Work to be completed:
For this exercise, repeat every line of the material exactly.

Record extracts:

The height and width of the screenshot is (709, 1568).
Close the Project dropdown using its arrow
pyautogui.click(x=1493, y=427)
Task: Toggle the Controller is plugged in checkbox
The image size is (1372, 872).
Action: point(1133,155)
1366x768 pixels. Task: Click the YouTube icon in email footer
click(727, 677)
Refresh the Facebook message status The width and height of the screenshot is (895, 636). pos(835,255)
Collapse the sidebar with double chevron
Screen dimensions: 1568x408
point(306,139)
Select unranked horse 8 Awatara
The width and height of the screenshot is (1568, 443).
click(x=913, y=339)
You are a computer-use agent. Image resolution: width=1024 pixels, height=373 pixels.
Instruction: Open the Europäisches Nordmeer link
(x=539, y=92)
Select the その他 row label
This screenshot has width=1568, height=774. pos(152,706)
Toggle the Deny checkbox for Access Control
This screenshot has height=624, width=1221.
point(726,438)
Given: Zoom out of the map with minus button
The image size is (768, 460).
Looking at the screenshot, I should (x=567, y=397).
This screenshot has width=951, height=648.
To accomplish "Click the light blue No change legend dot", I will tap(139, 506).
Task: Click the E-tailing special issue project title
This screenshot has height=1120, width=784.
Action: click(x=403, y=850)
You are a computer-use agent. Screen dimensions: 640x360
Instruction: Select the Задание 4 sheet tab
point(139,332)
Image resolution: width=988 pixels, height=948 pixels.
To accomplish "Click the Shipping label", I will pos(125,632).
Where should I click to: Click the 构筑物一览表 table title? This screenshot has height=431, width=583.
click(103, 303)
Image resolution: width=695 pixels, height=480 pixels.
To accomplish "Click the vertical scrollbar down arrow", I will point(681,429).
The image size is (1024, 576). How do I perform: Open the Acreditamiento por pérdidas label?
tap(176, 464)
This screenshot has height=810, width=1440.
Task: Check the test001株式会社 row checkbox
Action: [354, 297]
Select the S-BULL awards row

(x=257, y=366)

Exercise output:
The height and width of the screenshot is (709, 1568).
Close the Project dropdown using its arrow
pyautogui.click(x=1493, y=427)
Task: Toggle the Controller is plugged in checkbox
The image size is (1372, 872).
Action: point(1133,155)
1366x768 pixels. Task: Click the YouTube icon in email footer
click(727, 677)
Refresh the Facebook message status The width and height of the screenshot is (895, 636). pos(835,255)
Collapse the sidebar with double chevron
Screen dimensions: 1568x408
point(306,139)
Select unranked horse 8 Awatara
The width and height of the screenshot is (1568, 443).
click(x=913, y=339)
You are a computer-use agent. Image resolution: width=1024 pixels, height=373 pixels.
Instruction: Open the Europäisches Nordmeer link
(x=539, y=92)
Select the その他 row label
This screenshot has width=1568, height=774. pos(152,706)
Toggle the Deny checkbox for Access Control
This screenshot has height=624, width=1221.
point(726,438)
Given: Zoom out of the map with minus button
The image size is (768, 460).
Looking at the screenshot, I should (x=567, y=397).
This screenshot has width=951, height=648.
To accomplish "Click the light blue No change legend dot", I will tap(139, 506).
Task: Click the E-tailing special issue project title
This screenshot has height=1120, width=784.
Action: click(x=403, y=850)
You are a computer-use agent. Screen dimensions: 640x360
Instruction: Select the Задание 4 sheet tab
point(139,332)
Image resolution: width=988 pixels, height=948 pixels.
To accomplish "Click the Shipping label", I will pos(125,632).
Where should I click to: Click the 构筑物一览表 table title? This screenshot has height=431, width=583.
click(103, 303)
Image resolution: width=695 pixels, height=480 pixels.
To accomplish "Click the vertical scrollbar down arrow", I will point(681,429).
The image size is (1024, 576). How do I perform: Open the Acreditamiento por pérdidas label?
tap(176, 464)
This screenshot has height=810, width=1440.
Task: Check the test001株式会社 row checkbox
Action: [354, 297]
Select the S-BULL awards row

(x=257, y=366)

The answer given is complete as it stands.